What I really want to do is to make sure that I have my full message "5 abcde" in the buffer, so that when I construct the message in EndTryReceive it is a full message.
Does anyone have any examples of how they are doing custom framing with WCF?
Thanks,
Vadim
Framing at the wire level is not something that the WCF channel model really cares about; it's pretty much up to you to handle it.
What I mean by this is that it is your responsibility to ensure that your transport channel returns "entire" messages on a receive (streaming changes that a bit, but only up to a point).
In your case, it seems you're translating receive operations on your channel directly into receive operations on the underlying socket, and that just won't do, because that won't give you a chance to enforce your own framing rules.
So really, a single receive operation on your channel might very well translate to more than one receive operation on the underlying socket, and that's fine (and you can still do all that async, so it doesn't need to affect that part).

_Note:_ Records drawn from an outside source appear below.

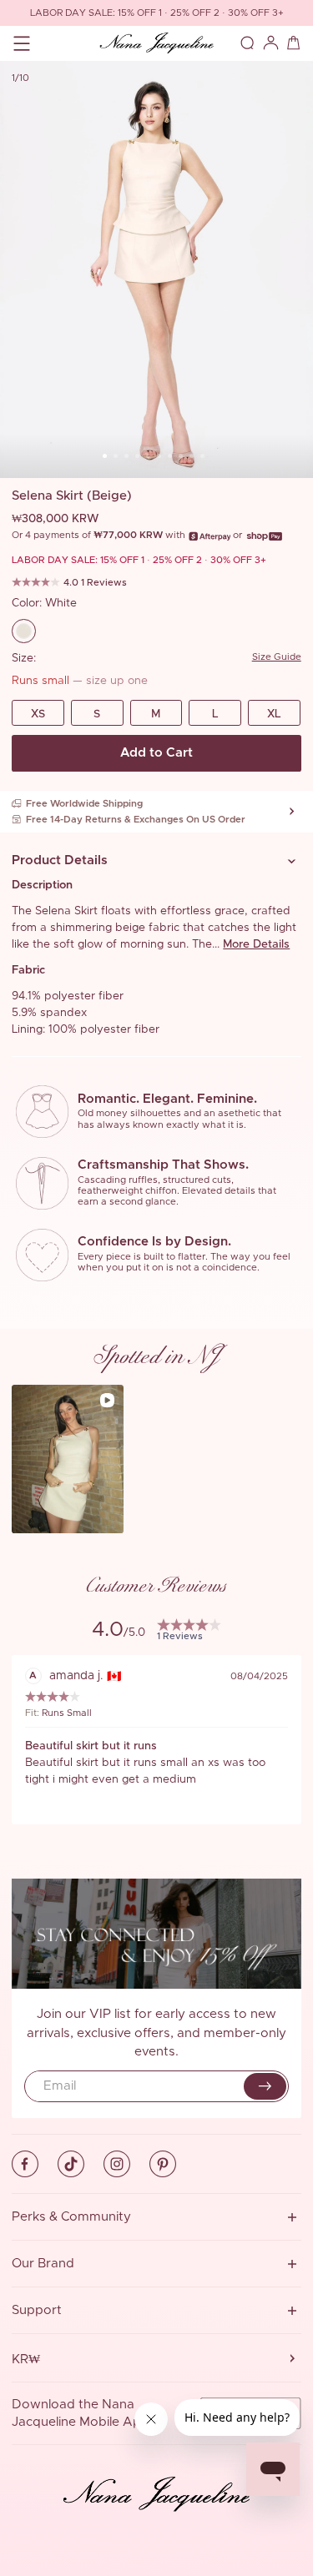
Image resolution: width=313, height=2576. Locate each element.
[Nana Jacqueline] (156, 43)
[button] (156, 861)
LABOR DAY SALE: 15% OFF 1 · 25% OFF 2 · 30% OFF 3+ (157, 13)
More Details (256, 944)
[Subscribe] (265, 2086)
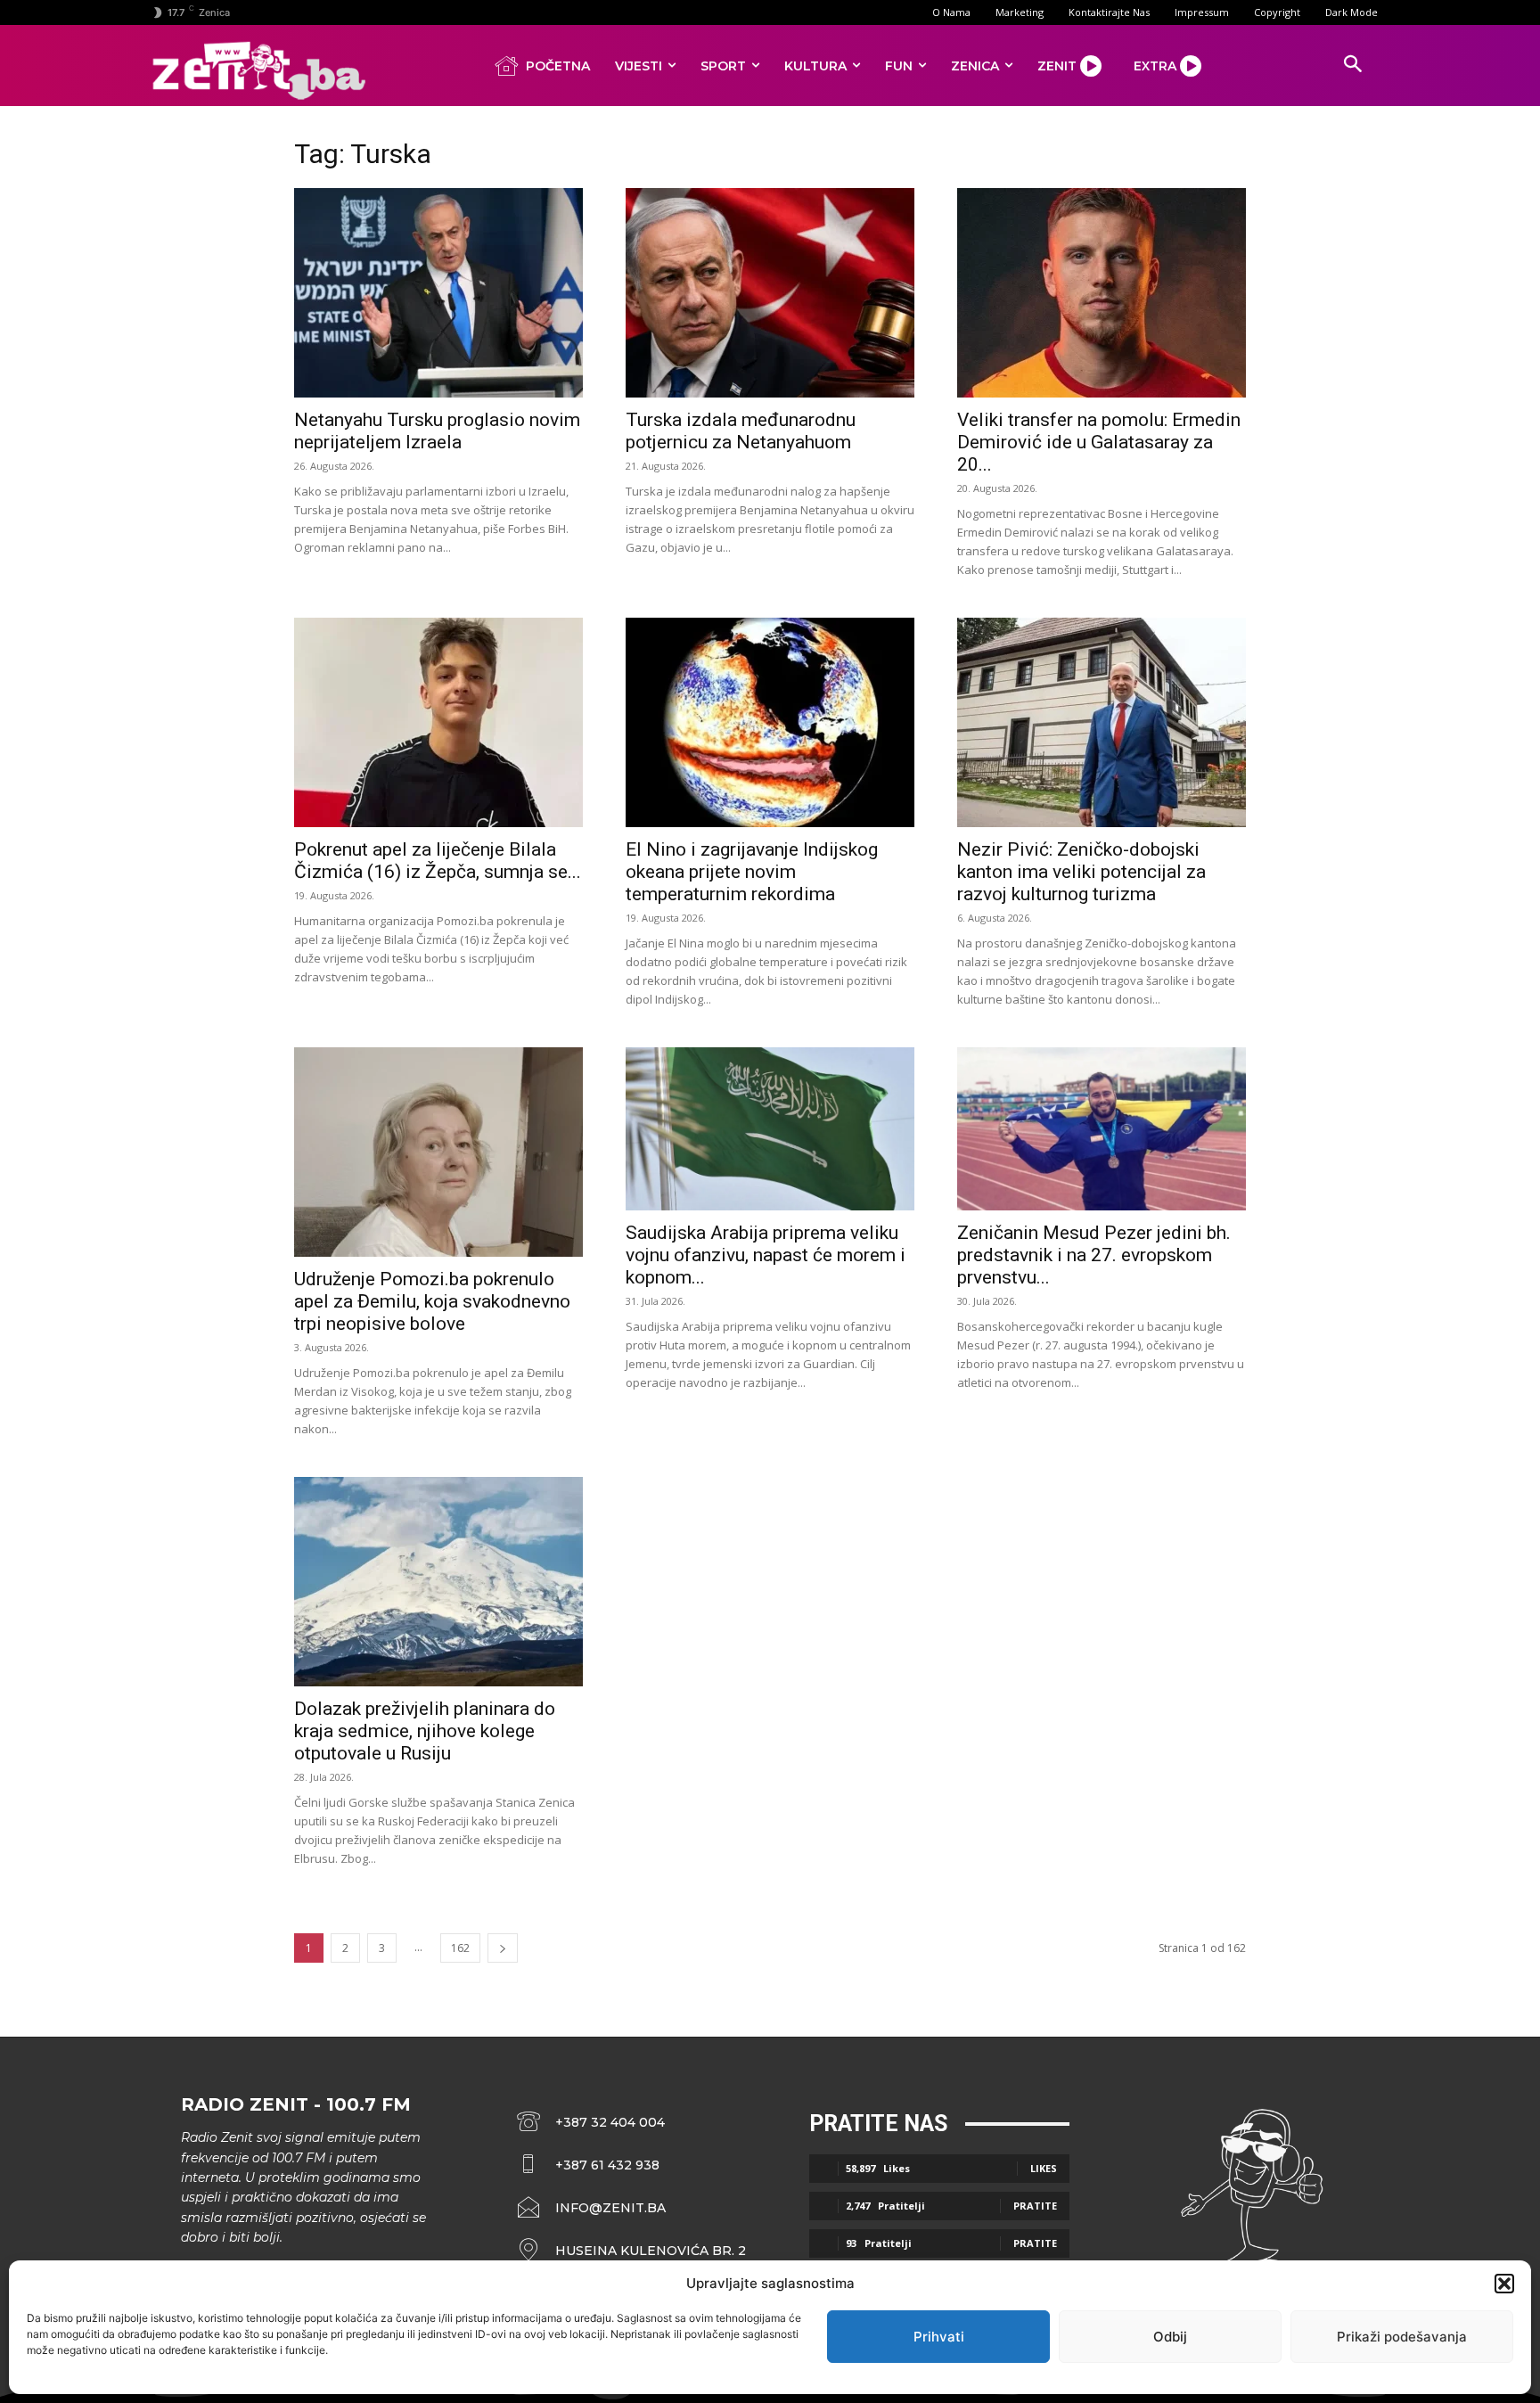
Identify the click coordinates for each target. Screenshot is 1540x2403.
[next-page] (502, 1948)
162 (460, 1948)
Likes (1043, 2168)
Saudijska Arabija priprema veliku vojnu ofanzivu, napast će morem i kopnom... (765, 1255)
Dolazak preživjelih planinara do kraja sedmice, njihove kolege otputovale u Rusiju (424, 1731)
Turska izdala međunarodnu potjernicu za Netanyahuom (741, 431)
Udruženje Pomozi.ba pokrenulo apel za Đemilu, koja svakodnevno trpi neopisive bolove (432, 1301)
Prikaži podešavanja (1402, 2336)
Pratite (1035, 2205)
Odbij (1170, 2336)
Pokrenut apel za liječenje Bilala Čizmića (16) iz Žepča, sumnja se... (437, 860)
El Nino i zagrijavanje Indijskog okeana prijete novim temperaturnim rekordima (752, 872)
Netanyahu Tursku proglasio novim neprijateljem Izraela (437, 431)
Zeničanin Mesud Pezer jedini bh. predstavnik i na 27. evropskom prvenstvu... (1094, 1255)
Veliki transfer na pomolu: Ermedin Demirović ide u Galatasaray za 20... (1099, 442)
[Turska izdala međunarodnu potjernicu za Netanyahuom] (770, 293)
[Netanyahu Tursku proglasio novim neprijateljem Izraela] (438, 293)
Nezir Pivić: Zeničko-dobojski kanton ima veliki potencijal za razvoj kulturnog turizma (1081, 872)
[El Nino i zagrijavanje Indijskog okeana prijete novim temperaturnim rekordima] (770, 722)
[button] (1504, 2283)
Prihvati (938, 2336)
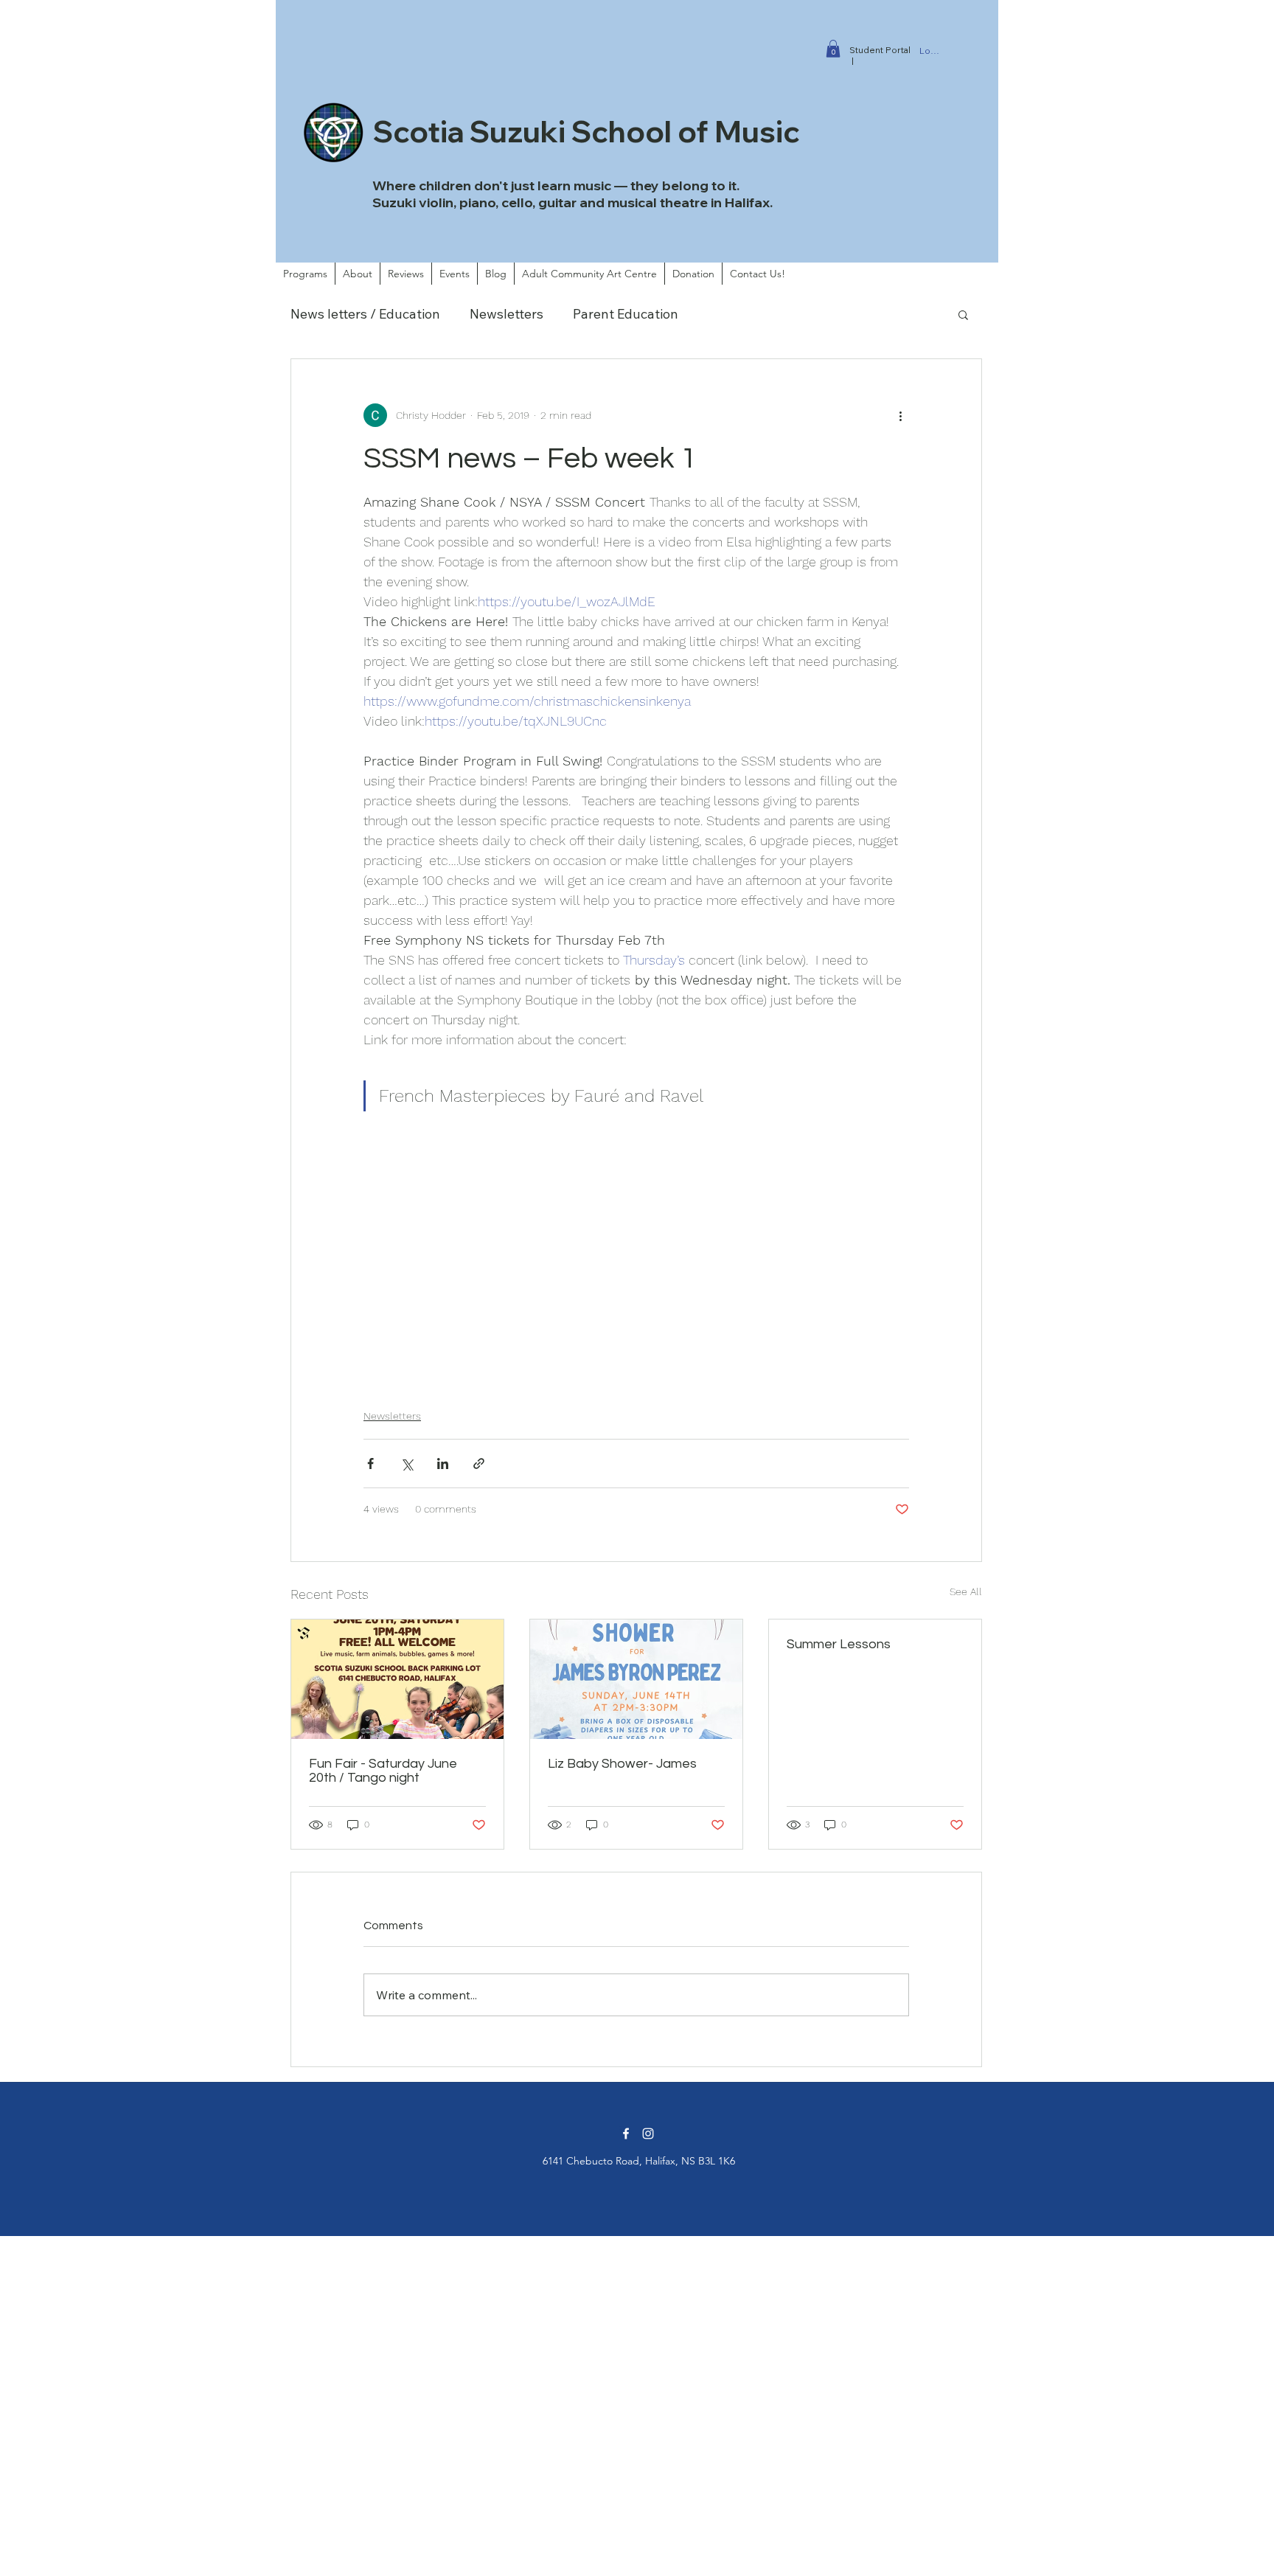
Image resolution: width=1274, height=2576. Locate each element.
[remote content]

So basically the question becomes: what's your protocol framing model look like? Wild guess here, but it looks like messages are length prefixed, with the length encoded as a decimal string? (looks annoying).
I think your best bet in that case would be to have your transport buffer incoming data (say, up to 64KB of data or whatever), and then on each receive operation check the buffer to see if it contains enough bytes to extract the length of the incoming message. If so, then either read as many bytes as necessary from the buffer, or flush the buffer and read as many bytes from the socket. You'll have to be careful as, depending on how your protocol works, I'm assuming you might end up reading partial messages before you actually need them.
I agree with the thomasr. You can find some basic inspiration in Microsoft Technology Sample "ChunkingChannel".